That evening I met up with two of my favorite people in the world – fellow bardolators from my MA days, future Shakespearean heavy-hitters, otherwise known as my London Theatre Buddies. Quickly becoming tradition, we enjoyed our second biennial ‘Thai Food and Tempest’ night, heading to the Theatre Royal Haymarket to catch Trevor Nunn’s rendition of the play, starring Ralph Fiennes. While the use of an hourglass prop was a great way to remind us that The Tempest is one of Shakespeare’s few plays to maintain Aristotle’s unities of time and space, the production was otherwise a disappointment. I jokingly defend Nunn by suggesting that he must have spent the show’s budget in paying for the principal actor, but I’m serious when I say that nothing was gained from the sparse set. This is especially disappointing because Nunn himself had proved that a deliberately austere mise en scène can be beneficial with his seminal production of Macbeth in 1979. I wish I could justify this production that seemed far too concerned with the smoke-and-mirrors use of harnesses to make Ariel fly, but really, this production added little to nothing to the vibrant legacy of this “rich and strange” play.

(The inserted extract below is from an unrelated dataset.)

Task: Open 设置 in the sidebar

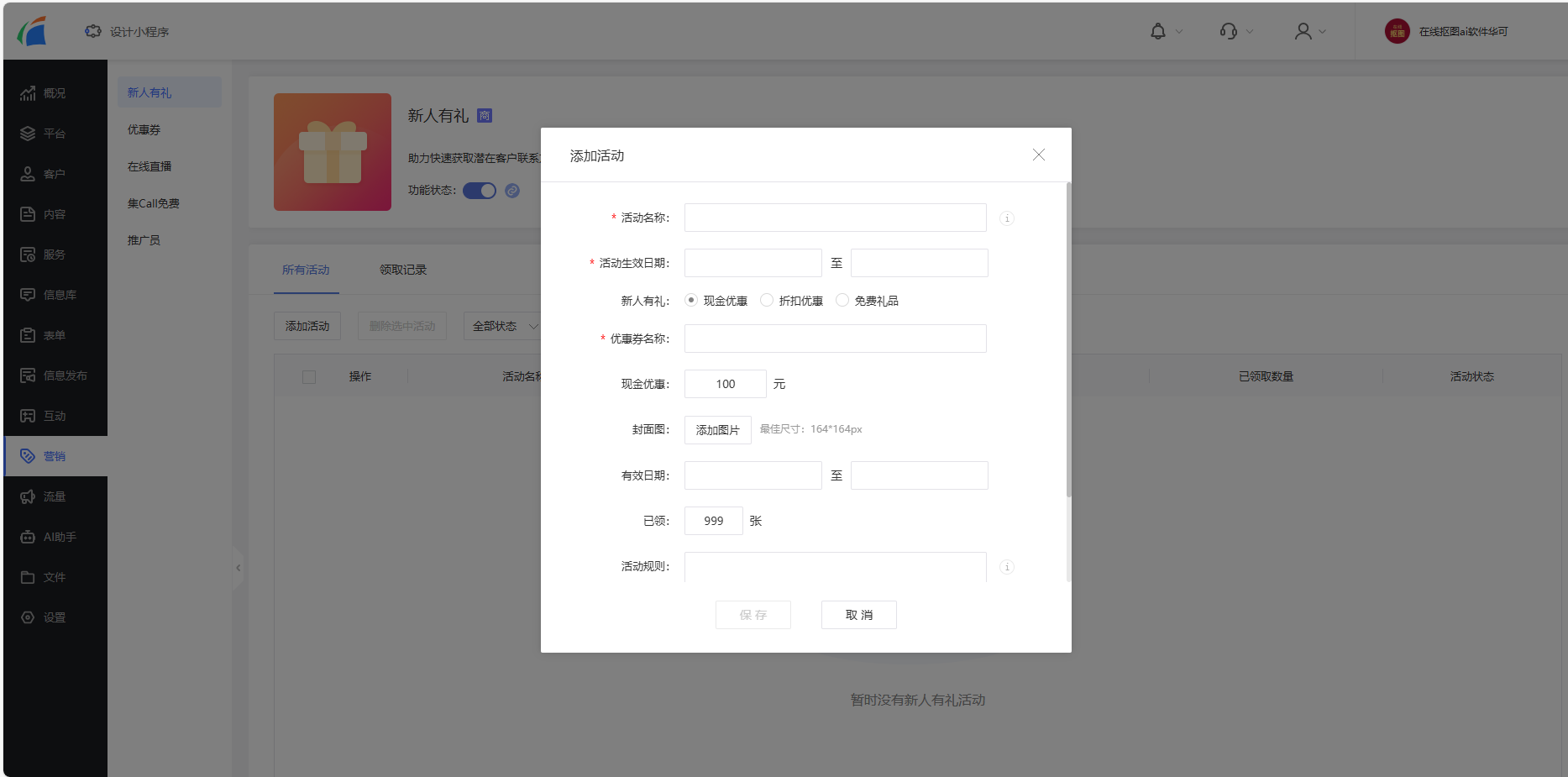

The good and evil angel fighting for Faustus’s soul

A much more memorable production was the Globe Theatre’s Dr. Faustus. This was the first time I’ve seen Faustus in performance and it genuinely contributed to my understanding of the play. It made me realize that Mephistopheles is a much more dynamic, but also sorrowful, character, and the Globe can always be relied upon to bring the bawdiness and vulgarity of Early Modern plays to life onstage, replete with plenty of [hopefully] fake urine. My favorite part of the play? The concluding jig in which the resurrected Faustus and Mephistopheles entertained the audience with a bout of ‘dueling lutes’.

And now I’m back at Heathrow, feet throbbing from such a busy week, but all the while feeling intellectually rejuvenated and incredibly blessed. Friends, both old and new, have given me exceptional food for thought (pun most definitely intended) for my scholarship applications, and the living, breathing, examples of Early Modern Drama that I’ve encountered have inspired me to get back to blogging and, more importantly, confront that grindstone head-on!

Once more unto the breach, dear friends, once more!

Published in: on September 20, 2011 at 8:32 pm  Leave a Comment  

If music be the food of love, play on – Twelfth Night at The Stratford Festival

Alas, Poor Yorick! The summer’s almost over! Now I sip at the dregs of my final Balzac’s iced tea and while I try to articulate what I experienced this afternoon. Twelfth Night is a wonderful play; it’s a family favourite, which is why the Stratford Festival (nay, any Shakespeare festival) seems to play it on a 4-year loop with As You Like It, Much Ado, and Midsummer. That being said, Twelfth Night is far from fluff, and although it’s a comedy, there’s personal trauma, tragedy, loss, and grief bubbling not too far beneath the surface for those who are looking for it.

Dennehy as Sir Toby on Stratford's Official Twelfth Night Poster

I’m not going to lie, I had my reservations when the audience began to wildly applaud as stage/film star Brian Dennehy (best known to me as Montague in Luhrmann’s R+J) came onstage. It reminded me of last year’s The Tempest, where you could actually see Christopher Plummer break character and bask in the applause, which is why I tend to grumble when people blindly worship the stage vetran. But Dennehy didn’t force the audience to see this ensemble-driven play as being led by his shining star. I appreciated this, especially because Sir Toby is but half of the slap-stick tag-team, completed by Sir Andrew Aguecheek. Not having done any research on the cast before I got there, I was over the moon to find that the role was being played by Stephen Ouimette, also known as the deliciously snarky ghost of director Oliver Welles in Slings and Arrows. Onstage, the two were a hilarious team, but their achievements were crowned by Sir Andrew’s spontaneous vomiting in one scene (staged but shocking), and his accidental dropping of his towel in a steam-room scene, a gaff that I’m sure was not staged. It shocked the audience into a two-minute round of applause and I applaud Sir Toby and Fabian’s heroic efforts to maintain straight faces in character.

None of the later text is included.